Haber also covers the difficulties involved in getting credit for MOOC courses from institutions of higher learning through programs like high school Advanced Placement (AP), the College Board’s College Level Examination Program (CLEP), and the American Council of Education’s (ACE) CREDIT program, which accredits courses for college-level equivalency. Publicity and incentives for the one-off alternative credit are not sufficient, which may explain why there were no sign-ups for either an ACE transcript for a MOOC or a Udacity-Colorado State course in computer programming (p. 106). Yet the future of MOOCs for younger learners, Haber says, may be alongside these existing programs.

This book introduced me to Straighterline and the SPOC (small private online course- for example, CopyrightX, which I hope to take), but the MOOC environment is apparently so fast-moving that some interesting initiatives are now defunct, such as MOOCs Forum, MOOC Campus and mooc.org. Haber perhaps overstates the altruistic purposes of MOOCs (p. 187), and his statements about the cost challenge of MOOCs to residential education may be premature.

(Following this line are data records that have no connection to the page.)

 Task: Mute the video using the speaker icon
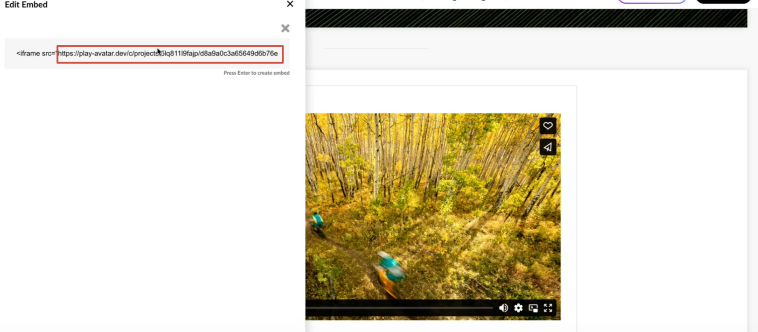click(503, 308)

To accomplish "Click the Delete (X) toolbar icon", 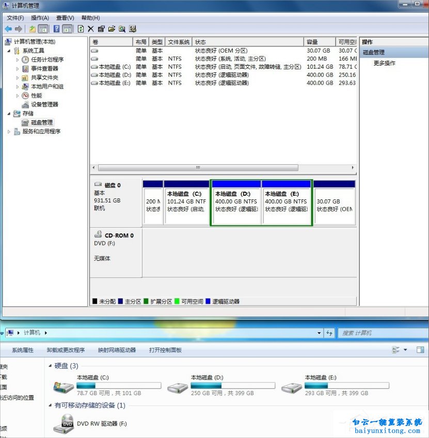I will pos(90,29).
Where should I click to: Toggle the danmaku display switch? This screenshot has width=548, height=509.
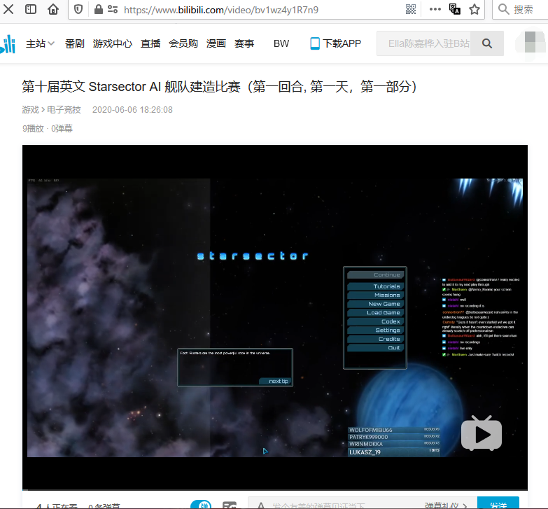click(201, 505)
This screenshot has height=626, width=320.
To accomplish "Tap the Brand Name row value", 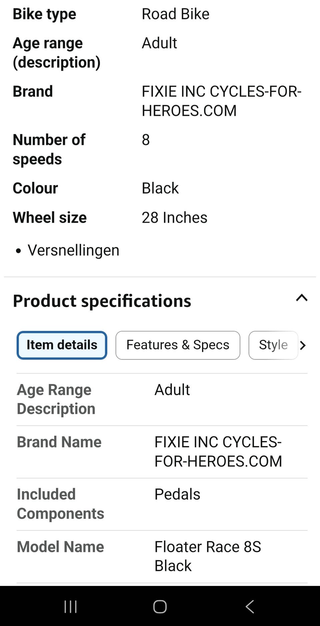I will pyautogui.click(x=218, y=451).
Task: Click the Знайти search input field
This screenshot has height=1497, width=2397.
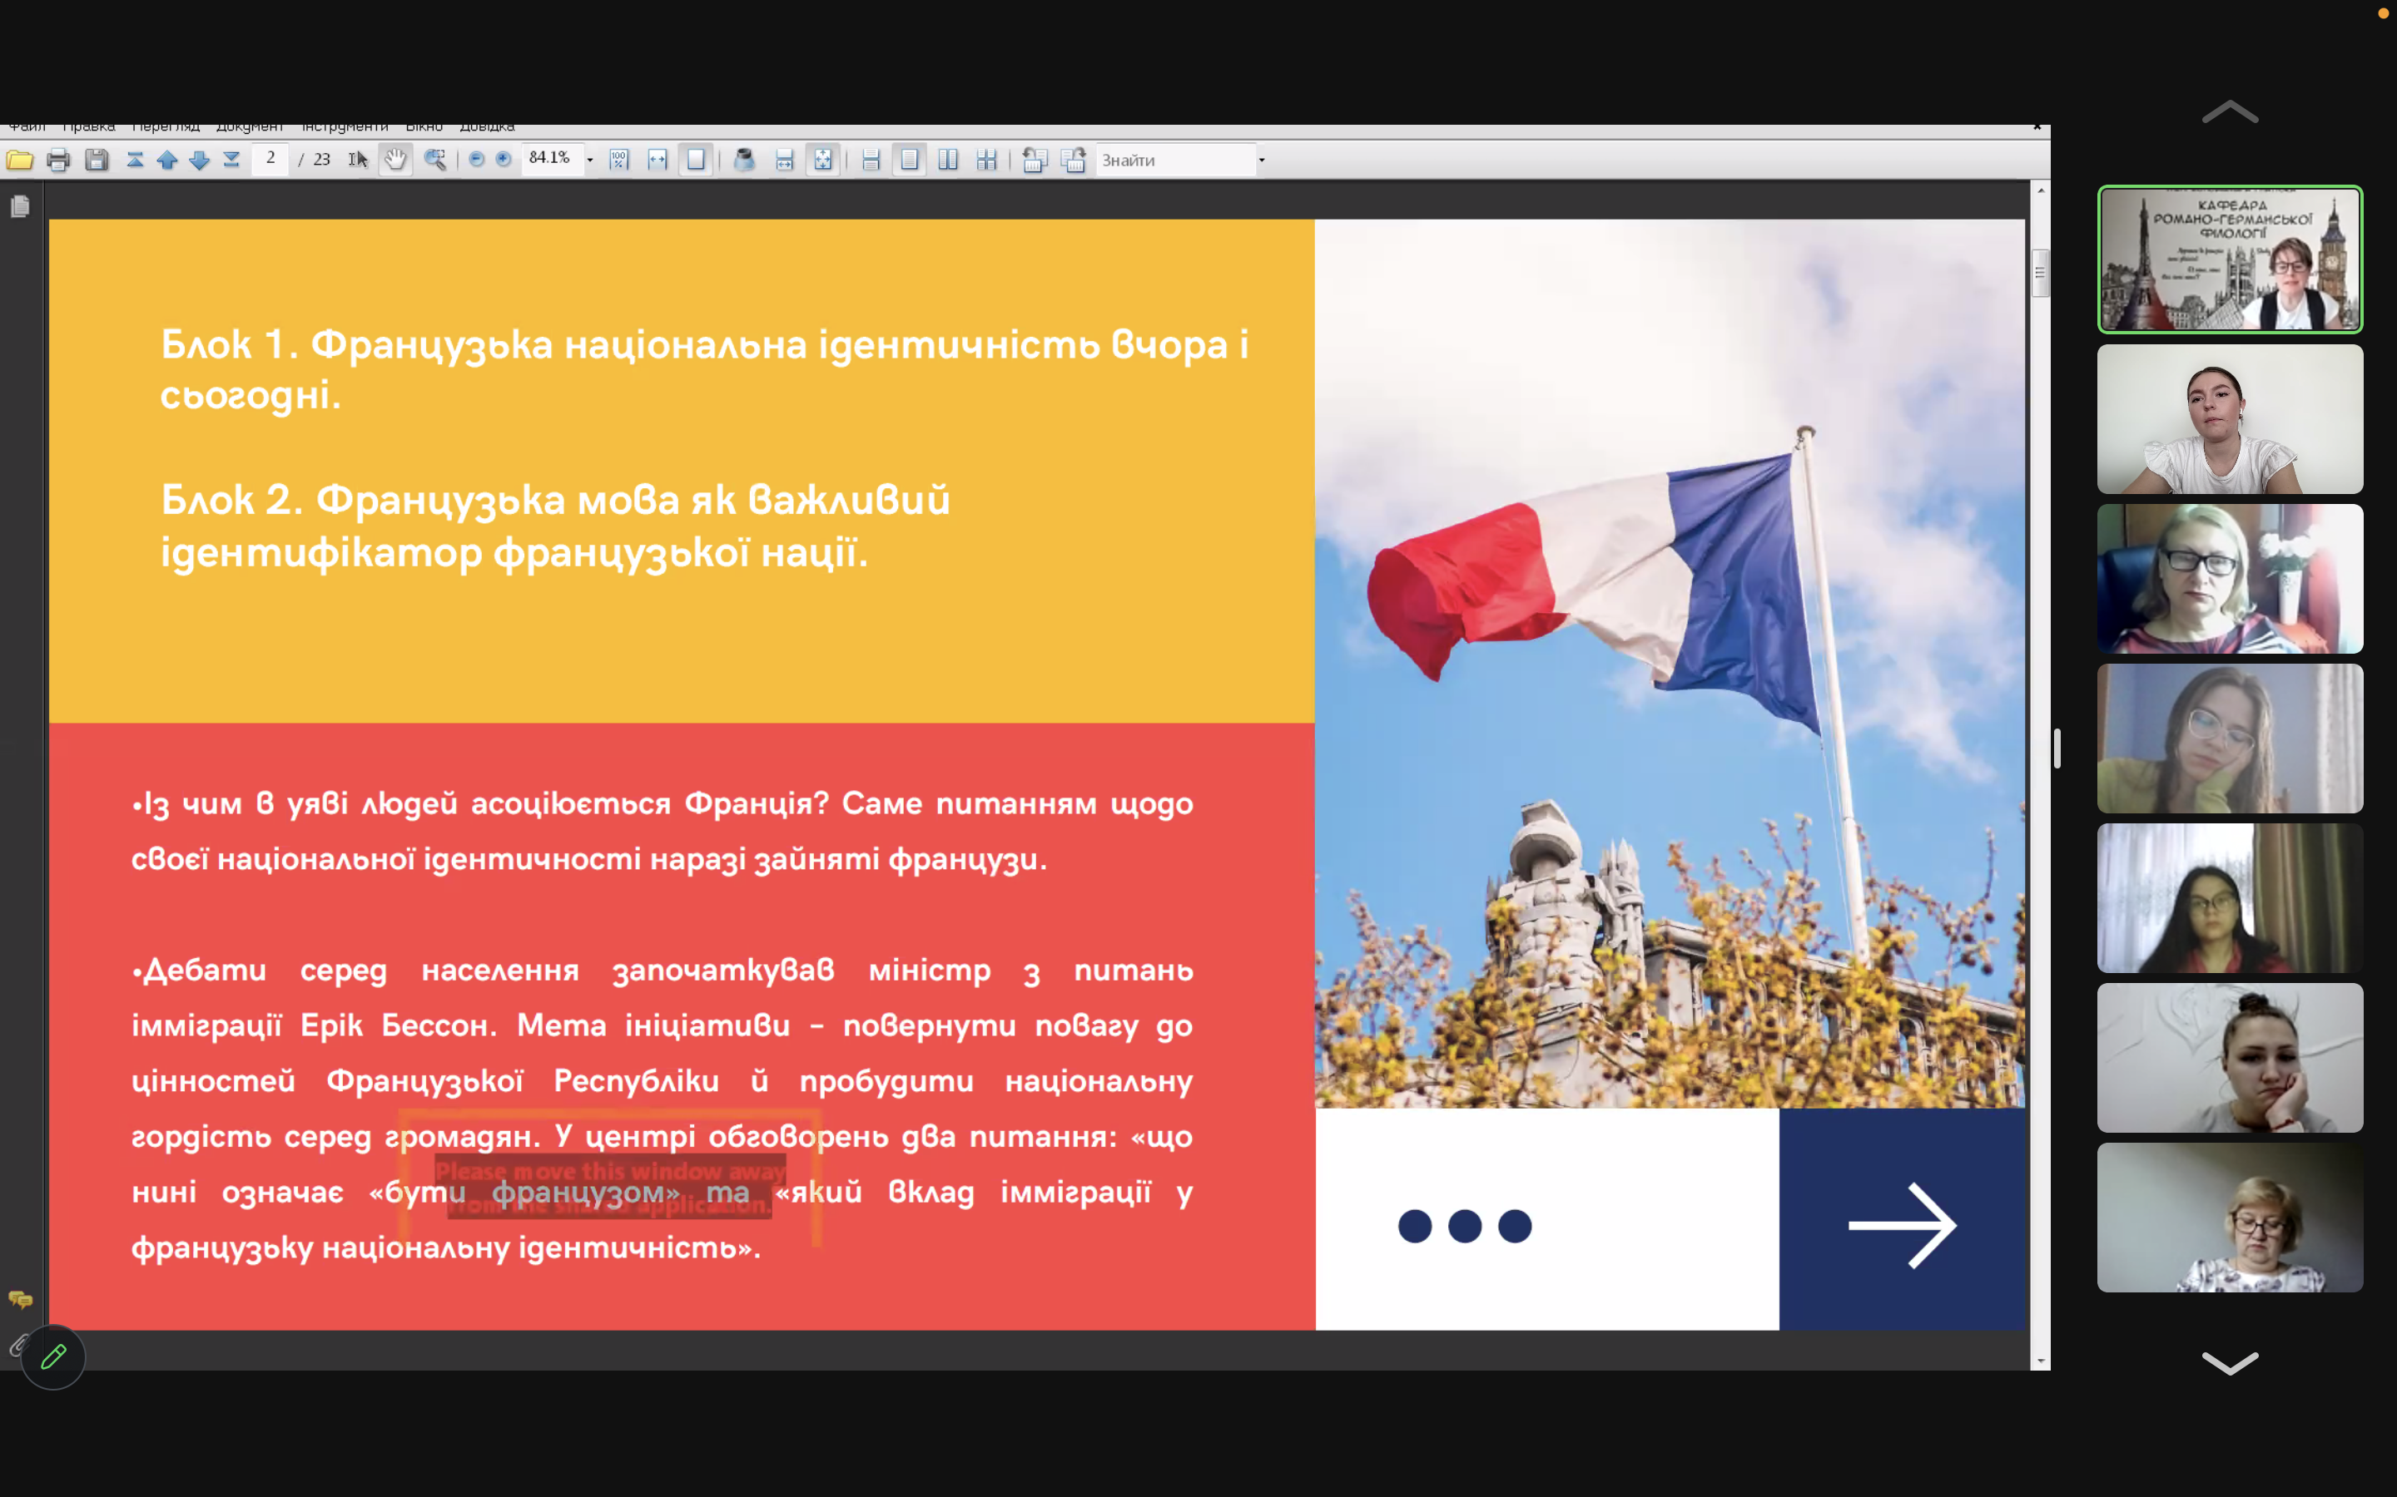Action: click(x=1175, y=159)
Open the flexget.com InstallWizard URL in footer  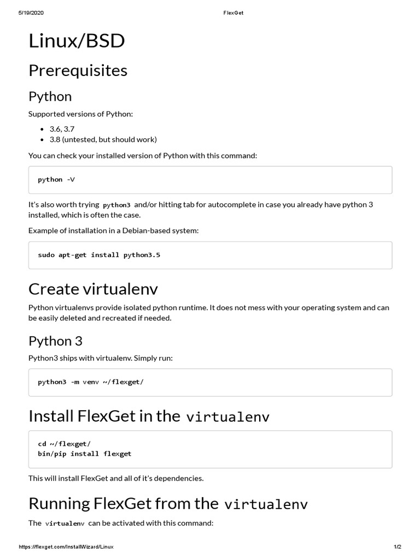point(66,547)
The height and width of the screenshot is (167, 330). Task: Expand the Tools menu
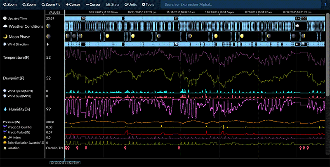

MOOCs is part of the MIT Press Essential Knowledge series, which notably includes Peter Suber’s Open Access and John Palfrey’s Intellectual Property Strategy (which I reviewed previously). In addition to an index and notes, it includes a glossary, additional resources, and a list of MOOC providers. It’s an enjoyable and informative read, though not one inspiring certainty, perhaps best communicated by one last heavily-qualified quote (p. 194):

But if MOOCs continue to embrace-or even expand on- the culture of experimentation and innovation that has already set them apart from nearly all other adventures in technology-based learning, if they continue to offer high-quality free teaching to the world while also serving as the laboratory where educational innovation thrives, then whatever MOOCs are today or whatever they evolve into, they are likely to leave an important mark on whatever ends up being called higher education in the future.